##### Excerpted passage

Today is a rare day, when both Easter and April Fool’s Day coincide. The last time this happened was in 1956, 62 years ago, and the next one isn’t that far away, in 2029.

Considering the rarity of this coincidence, there are probably tens of thousands of sermons right now about the apparent vacuity of Paul’s Gospel admonition to be fools for Christ, but I’m going to pass on that temptation.

However, our Christian Education Committee has asked me to incorporate the theme of butterflies into the Easter sermon for today.

I’m happy to oblige on one condition, that it will cover both butterflies and moths. The committee undertook my plaintive request after lengthy debate and condescended to my petition upon a close vote.

On the communion table, we have the National Audubon Society Field Guide to North American Butterflies and Moths, and we have a fantastic coffee-table book called Biophilia: The Human Bond with Other Species by Edward O. Wilson, with marvelous pictures.

There’s an old photograph of a butterfly 
that I’ll mention later, and the television is cycling fifty-some photos of butterflies that Bernie Lewis has taken over the years.

There’s also what’s called a pysanky, the Ukranian Easter egg with the butterfly theme on it that my wife Tracy did.

To top off the display, in the cases on the piano and also on the communion table are butterflies that were provided by the Price family. So thank you all.

##########
##### Dataset excerpts

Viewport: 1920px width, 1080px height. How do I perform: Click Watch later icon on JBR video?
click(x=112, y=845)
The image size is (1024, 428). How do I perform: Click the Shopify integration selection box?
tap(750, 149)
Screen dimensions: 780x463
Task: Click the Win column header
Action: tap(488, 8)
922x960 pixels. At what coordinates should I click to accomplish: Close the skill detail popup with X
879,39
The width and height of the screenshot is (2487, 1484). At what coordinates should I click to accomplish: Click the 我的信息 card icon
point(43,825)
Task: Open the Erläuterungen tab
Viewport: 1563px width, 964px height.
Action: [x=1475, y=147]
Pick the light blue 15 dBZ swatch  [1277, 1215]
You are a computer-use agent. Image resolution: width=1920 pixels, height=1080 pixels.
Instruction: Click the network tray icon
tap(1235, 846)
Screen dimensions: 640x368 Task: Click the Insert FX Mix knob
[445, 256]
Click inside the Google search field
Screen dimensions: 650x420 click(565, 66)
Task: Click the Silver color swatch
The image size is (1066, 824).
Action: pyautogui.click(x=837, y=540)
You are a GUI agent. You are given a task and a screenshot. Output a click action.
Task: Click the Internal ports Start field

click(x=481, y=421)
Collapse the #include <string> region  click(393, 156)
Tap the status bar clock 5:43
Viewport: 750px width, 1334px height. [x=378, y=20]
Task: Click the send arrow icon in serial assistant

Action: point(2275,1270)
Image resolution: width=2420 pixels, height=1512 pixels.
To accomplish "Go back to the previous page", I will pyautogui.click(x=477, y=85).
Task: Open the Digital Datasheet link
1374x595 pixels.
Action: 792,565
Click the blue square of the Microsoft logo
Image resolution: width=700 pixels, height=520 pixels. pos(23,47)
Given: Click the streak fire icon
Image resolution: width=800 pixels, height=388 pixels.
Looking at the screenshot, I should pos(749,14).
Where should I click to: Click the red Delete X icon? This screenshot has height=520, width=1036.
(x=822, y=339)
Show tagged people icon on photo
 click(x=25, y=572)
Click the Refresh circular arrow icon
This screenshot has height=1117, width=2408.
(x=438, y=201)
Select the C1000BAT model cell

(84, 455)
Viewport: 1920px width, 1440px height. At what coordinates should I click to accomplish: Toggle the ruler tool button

##########

▶ [Aim]
Write the next part of the Easter sermon about butterflies and moths, picking up right after its last sentence.

▶ [Expected output]
Let me begin with a short poem by Robert Graves, called Flying Crooked:

The butterfly, the Cabbage White,


(His honest idiocy of flight)


Will never now, it is too late,


Master the art of flying 
 straight,

Yet has – who knows so well as I?

A just sense of how not to fly:


He lurches here and here by 
 guess


And God and hope and hopelessness.


Even the aerobatic Swift


Has not his flying-crooked gift.

A Sphinx Moth feeds on a
Trumpet; a Beautiful Blue 
Morpho Saves an Ill Child.

Sphinx Moth on a Honeysuckle Trumpet Vine. Courtesy of UKNTrees.

We have all been entranced by the wonder and beauty and delight of butterflies throughout our days.

Perhaps we had a butterfly net as a kid and a meadow to play in, or perhaps we’ve been to the state fair or the Museum of Natural History and have seen the displays of serious collectors.

Or maybe we’ve been sitting in our backyard on a sunny afternoon, and a butterfly alights upon a sleeping dog or baby or flower, demanding our attention and lightening our souls.

It need not be a sunny afternoon. One rather late August night, well after 11:00 p.m., I was sitting in my backyard, having a glass of wine and taking in the night air.

I happened to be sitting next to a trumpet vine, thinking little enough, when suddenly a Sphinx moth, almost indistinguishable in size and flight from a hummingbird, began its nocturnal feeding on those beautiful flowers.

The large moth hovered only a foot or so from my head as I sat still and quiet. I was transfixed by the moment — the rarity of such an encounter; the brrrrrrrrr of the wings right by my ear; the exquisiteness of this little creature of nature, dimly visible in the dark.

Some of you might have seen The Blue Butterfly (2004). This marvelous movie tells the true story of a terminally ill ten-year-old Canadian boy whose dream is to catch the most beautiful butterfly on earth, the mythic and elusive Blue Morpho.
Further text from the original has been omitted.